• Trecho fornecido

☆ ☆ ☆

Segunda, 5 de dezembro de 2011
Do MPF
Os índios convidaram procuradores da
República do Pará e do Mato Grosso para falar da revolta pela forma como
o governo tenta barrar o rio sem consultá-los
Rio Teles Pires
Procuradores da República do Mato Grosso e do Pará
estiveram semana passada na Terra Indígena Kayabi, na divisa entre os
dois estados, a convite dos índios kayabi e munduruku, para debater os
projetos de usinas hidrelétricas que afetam suas terras. Em outubro,
essas mesmas etnias fizeram reféns sete funcionários da Funai e da
Empresa de Pesquisa Energética (EPE) que faziam estudos sobre as
hidrelétricas.
O governo federal planeja seis barragens para o
Teles Pires, que juntamente como o Juruena, forma o rio Tapajós. Para a
bacia toda, que inclui ainda os rios Jamanxim e Apiacás, o plano é fazer
um total de 16 barragens, o que vai impactar de maneira decisiva mais
de 10 mil indígenas que vivem as margens desses rios e dependem dele
para sobreviver.
Inconformados com os projetos e com a velocidade
dos acontecimentos – as usinas Teles Pires, Colíder e Sinop já estão em
execução, sem estudos indígenas concluídos – os índios convidaram os
procuradores da República que atuam no Mato Grosso e no Pará para uma
visita à aldeia Kururuzinho, onde denunciaram a forma como o governo
conduz os empreendimentos e o abandono que as comunidades enfrentam. O
MPF já iniciou duas ações civis públicas na Justiça Federal contra as
usinas Teles Pires e São Manoel e acompanham o andamento das outras.
A
principal queixa dos índios é a ausência de consulta sobre os
empreendimentos. “Pra quê todos os governos do mundo assinaram a
Convenção 169?”, questionou Jairo Munduruku, referindo-se à convenção
internacional da qual o Brasil é signatário, que obriga consulta aos
povos indígenas para projetos de infraestrutura que afetem suas terras.
“Se
o governo tá desrespeitando a lei, a Constituição, a Convenção169, tá
desrespeitando também todos os caciques. E pra nós isso é questão de
vida ou morte, porque a água é a nossa vida”, discursou. “Enquanto tiver
cacique e tiver a Constituição, vamos lutar contra essas barragens”,
finalizou.
Cidade dos antepassados - Além da
perda dos peixes e da navegação, bases da vida indígena, uma das
questões mais graves para os índios é a destruição de três locais
sagrados de suas crenças no rio Teles Pires: o Morro do Jabuti, o dos
Macacos e um conjunto de cachoeiras conhecidas como Sete Quedas. Eles
acreditam, segundo a tradição, que nesses locais vivem os antepassados
mortos e que, se eles permitirem a violação, grandes tragédias se
abaterão sobre a região. “Vai acontecer muita coisa ruim com branco e
com índio, nós avisamos, mas branco é teimoso”, disse Walmar Munduruku.

☆ ☆ ☆

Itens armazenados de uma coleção
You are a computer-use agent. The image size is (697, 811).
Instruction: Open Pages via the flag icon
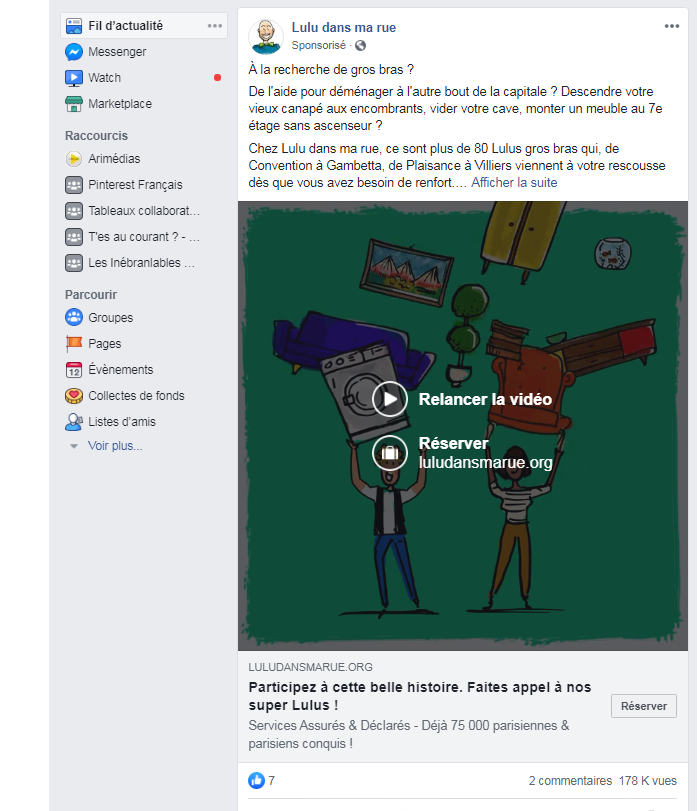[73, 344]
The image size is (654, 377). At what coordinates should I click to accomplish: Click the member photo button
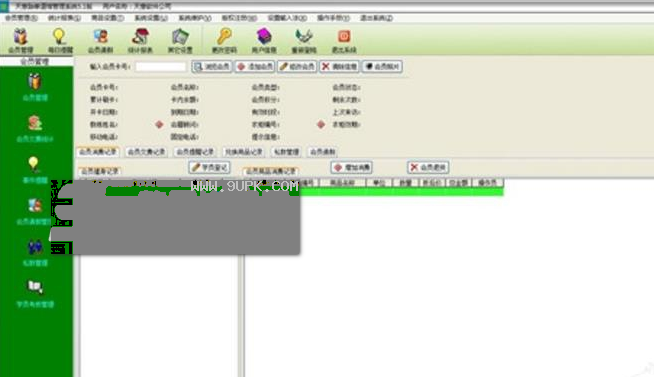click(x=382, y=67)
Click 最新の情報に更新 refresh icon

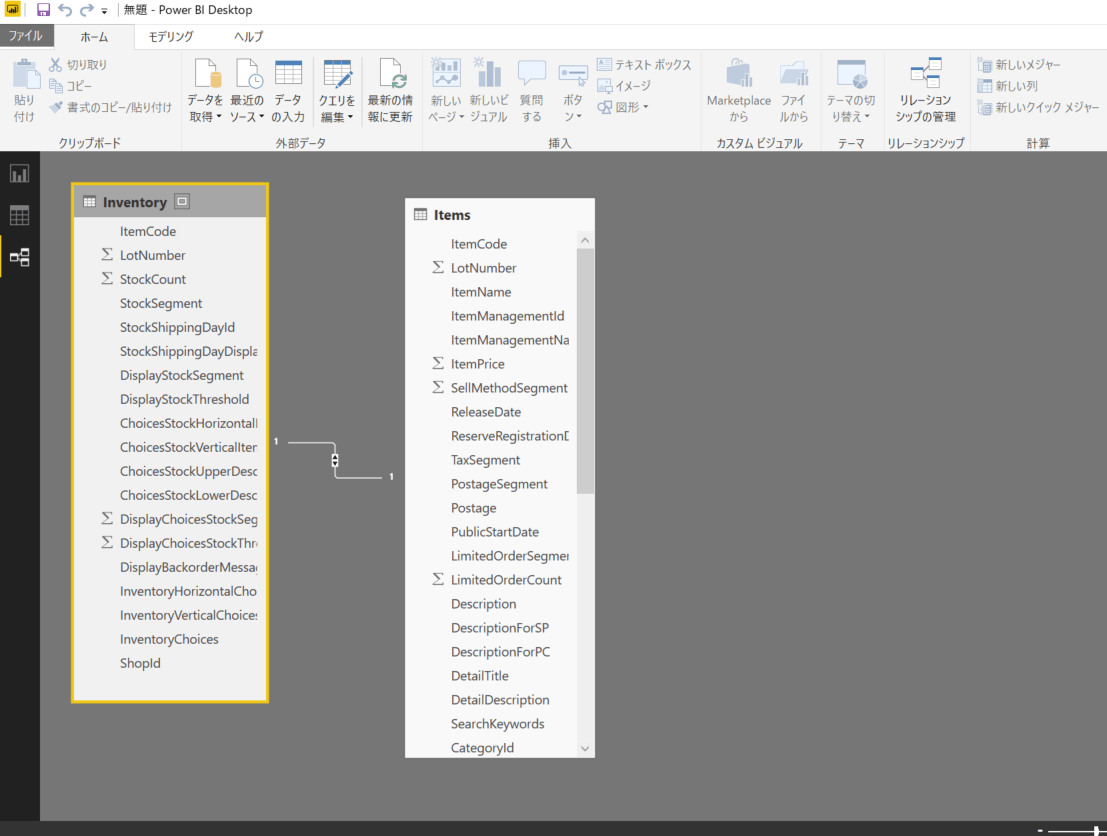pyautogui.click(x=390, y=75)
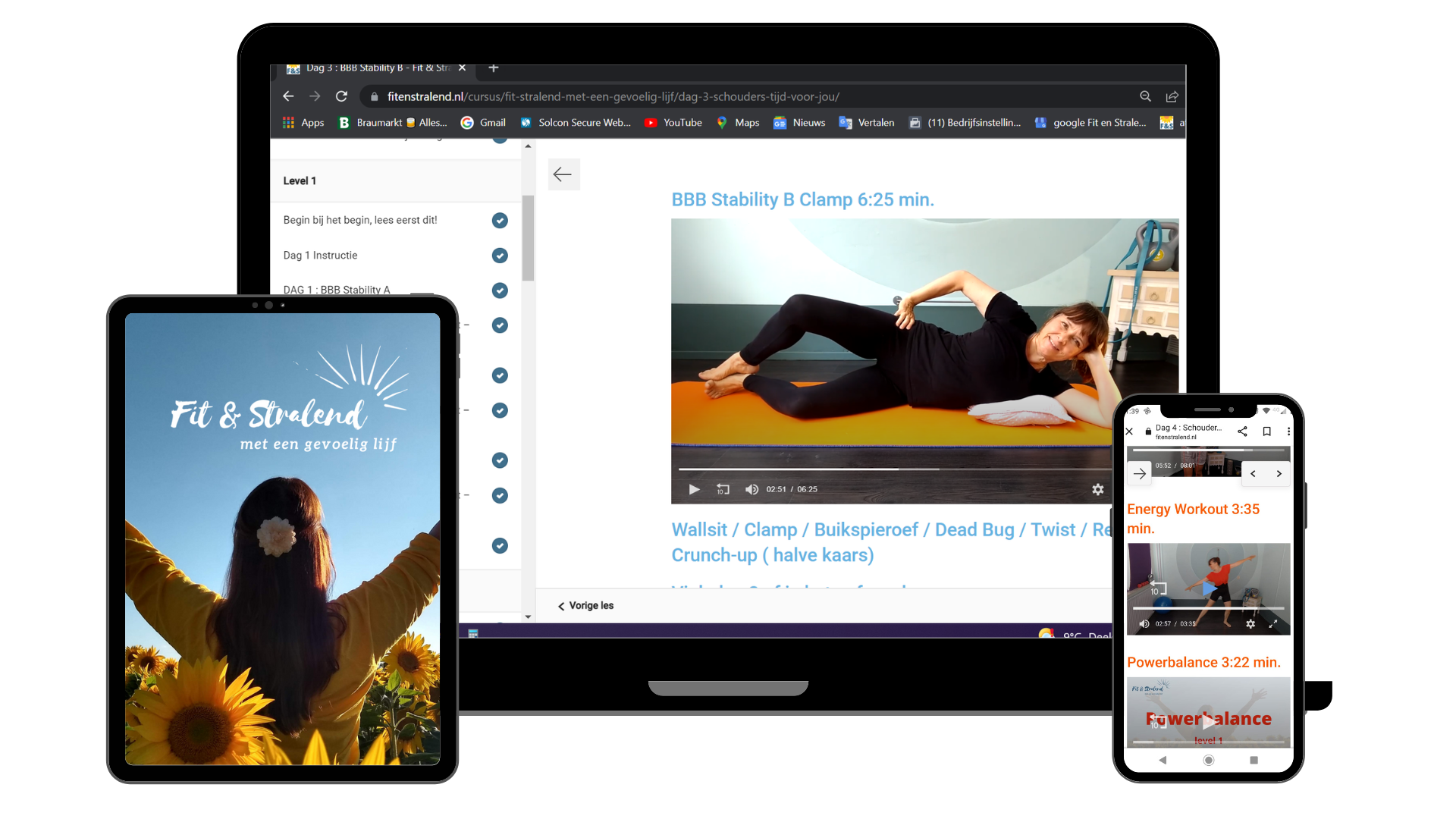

☆ ☆ ☆

• Objetivo do exercício
Cite todos os rios mencionados no texto acima sobre as hidrelétricas em terras kayabi e munduruku.

• Resposta da tarefa
Teles Pires, Juruena, Tapajós, Jamanxim e Apiacás.